▼
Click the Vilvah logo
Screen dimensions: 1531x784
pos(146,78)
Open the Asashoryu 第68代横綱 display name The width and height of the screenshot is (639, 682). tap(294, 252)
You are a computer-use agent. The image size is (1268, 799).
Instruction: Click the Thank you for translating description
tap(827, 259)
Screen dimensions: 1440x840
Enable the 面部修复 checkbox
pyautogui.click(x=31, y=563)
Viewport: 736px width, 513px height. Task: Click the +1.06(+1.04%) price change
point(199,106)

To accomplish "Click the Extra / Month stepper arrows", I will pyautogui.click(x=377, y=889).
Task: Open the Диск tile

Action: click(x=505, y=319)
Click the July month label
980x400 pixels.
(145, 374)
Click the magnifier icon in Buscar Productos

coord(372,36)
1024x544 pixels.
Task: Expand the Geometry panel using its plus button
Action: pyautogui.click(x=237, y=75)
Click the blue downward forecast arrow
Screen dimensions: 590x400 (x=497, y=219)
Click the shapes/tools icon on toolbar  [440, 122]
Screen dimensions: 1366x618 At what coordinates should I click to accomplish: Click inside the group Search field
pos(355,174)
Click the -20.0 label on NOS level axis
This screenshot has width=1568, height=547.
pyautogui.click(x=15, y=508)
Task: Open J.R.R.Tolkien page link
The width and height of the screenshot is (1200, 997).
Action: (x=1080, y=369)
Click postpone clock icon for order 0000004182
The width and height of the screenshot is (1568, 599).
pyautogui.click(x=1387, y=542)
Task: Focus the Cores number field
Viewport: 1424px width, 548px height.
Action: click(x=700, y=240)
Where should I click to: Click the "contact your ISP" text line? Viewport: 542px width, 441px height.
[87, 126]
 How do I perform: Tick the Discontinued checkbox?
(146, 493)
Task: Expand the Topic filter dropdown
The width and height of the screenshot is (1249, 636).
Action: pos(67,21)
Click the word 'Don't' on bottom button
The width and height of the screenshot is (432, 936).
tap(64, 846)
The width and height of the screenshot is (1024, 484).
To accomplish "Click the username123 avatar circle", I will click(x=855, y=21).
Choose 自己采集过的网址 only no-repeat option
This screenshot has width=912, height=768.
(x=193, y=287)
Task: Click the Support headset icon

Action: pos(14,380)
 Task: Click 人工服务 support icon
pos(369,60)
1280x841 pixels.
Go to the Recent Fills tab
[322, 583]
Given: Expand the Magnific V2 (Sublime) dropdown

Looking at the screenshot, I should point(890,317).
▲
REQUIRED WORK
Reproduce the material in full, keeping every line exactly as given.

WORKED SOLUTION
Click the Vilvah logo
Screen dimensions: 1531x784
pos(146,78)
Open the Asashoryu 第68代横綱 display name The width and height of the screenshot is (639, 682). tap(294, 252)
You are a computer-use agent. The image size is (1268, 799).
Instruction: Click the Thank you for translating description
tap(827, 259)
Screen dimensions: 1440x840
Enable the 面部修复 checkbox
pyautogui.click(x=31, y=563)
Viewport: 736px width, 513px height. Task: Click the +1.06(+1.04%) price change
point(199,106)

To accomplish "Click the Extra / Month stepper arrows", I will pyautogui.click(x=377, y=889).
Task: Open the Диск tile

Action: click(x=505, y=319)
Click the July month label
980x400 pixels.
(145, 374)
Click the magnifier icon in Buscar Productos

coord(372,36)
1024x544 pixels.
Task: Expand the Geometry panel using its plus button
Action: pyautogui.click(x=237, y=75)
Click the blue downward forecast arrow
Screen dimensions: 590x400 (x=497, y=219)
Click the shapes/tools icon on toolbar  [440, 122]
Screen dimensions: 1366x618 At what coordinates should I click to accomplish: Click inside the group Search field
pos(355,174)
Click the -20.0 label on NOS level axis
This screenshot has width=1568, height=547.
pyautogui.click(x=15, y=508)
Task: Open J.R.R.Tolkien page link
The width and height of the screenshot is (1200, 997).
Action: (x=1080, y=369)
Click postpone clock icon for order 0000004182
The width and height of the screenshot is (1568, 599).
pyautogui.click(x=1387, y=542)
Task: Focus the Cores number field
Viewport: 1424px width, 548px height.
Action: click(x=700, y=240)
Where should I click to: Click the "contact your ISP" text line? Viewport: 542px width, 441px height.
[87, 126]
 How do I perform: Tick the Discontinued checkbox?
(146, 493)
Task: Expand the Topic filter dropdown
The width and height of the screenshot is (1249, 636).
Action: pos(67,21)
Click the word 'Don't' on bottom button
The width and height of the screenshot is (432, 936).
tap(64, 846)
The width and height of the screenshot is (1024, 484).
To accomplish "Click the username123 avatar circle", I will click(x=855, y=21).
Choose 自己采集过的网址 only no-repeat option
This screenshot has width=912, height=768.
(x=193, y=287)
Task: Click the Support headset icon

Action: pos(14,380)
 Task: Click 人工服务 support icon
pos(369,60)
1280x841 pixels.
Go to the Recent Fills tab
[322, 583]
Given: Expand the Magnific V2 (Sublime) dropdown

Looking at the screenshot, I should point(890,317).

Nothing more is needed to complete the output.